[Abstract] [Full Text PDF] (in Japanese / 2164KB) [Members Only And Two Factor Auth.]

J.Jpn. Surg. Soc.. 81(9): 1147-1150, 1980


Report on the annual meeting

ELEMENTAL DIET IN GASTROINTESTINAL SURGERY

2nd Department of Surgery, Chiba University School of Medicine

S. Ogoshi, S. Usui, I. Kawamura, S. Tsuboi, U. Irie, K. Yamazaki, H. Sato

The concept of enteral hyperalimentation with elemental diet was introduced with the background of the manifest results of total parenteral nutrition. We have recently developed a new product of ED which is modified after Vivonex-HN. All elemental components of ED are very easely soluble in water and absorbed from upper small intestine. With 50 cm loop of jejunum (Thiry-Vella loop) in our mongrels experiment, crystalline L-amino acids are absorbed totaly by 77%. Clinical route of the continous administration of ED is by nasoduodenal feeding with ED catheter which is deviced for this purpose especially for preoperative patients. Gastrostomy and needle catheter jejunostomy are used as the route of ED after surgery. Above 80% of our cases of enteral hyperalimentation are given more than 2400 kcal a day with 2% of diarrhea.
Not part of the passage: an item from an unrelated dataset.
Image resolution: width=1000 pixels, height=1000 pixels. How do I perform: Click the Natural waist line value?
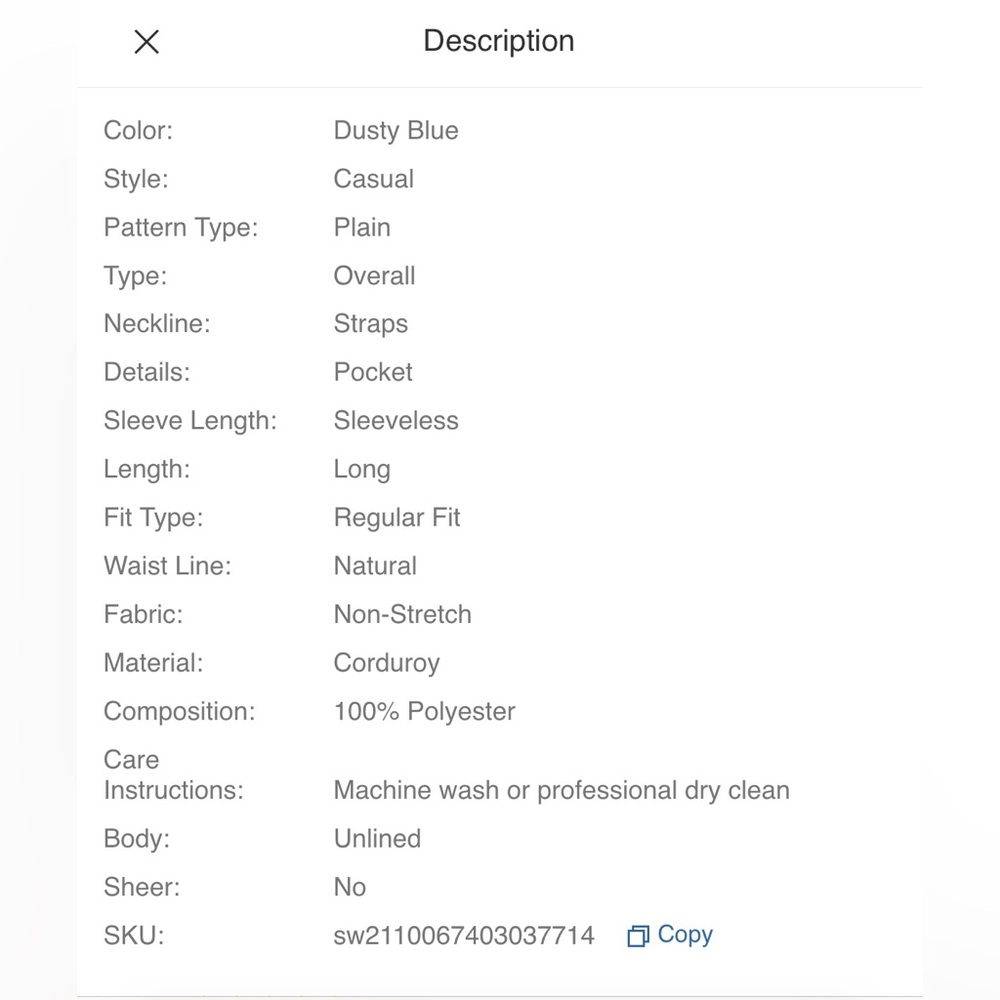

Intensive nutritional care with ED is well indicated especially for the patients of esophageal carcinoma in pre-and postoperative periods. The effects of ED in the treatment of anastomotic leakage and fistula were almost same as that of TPN. ED is bulkfree and faecal bulk is decreases by the administration of ED, so it is well indicated for the bowel preparation and postoperative care of colon surgery.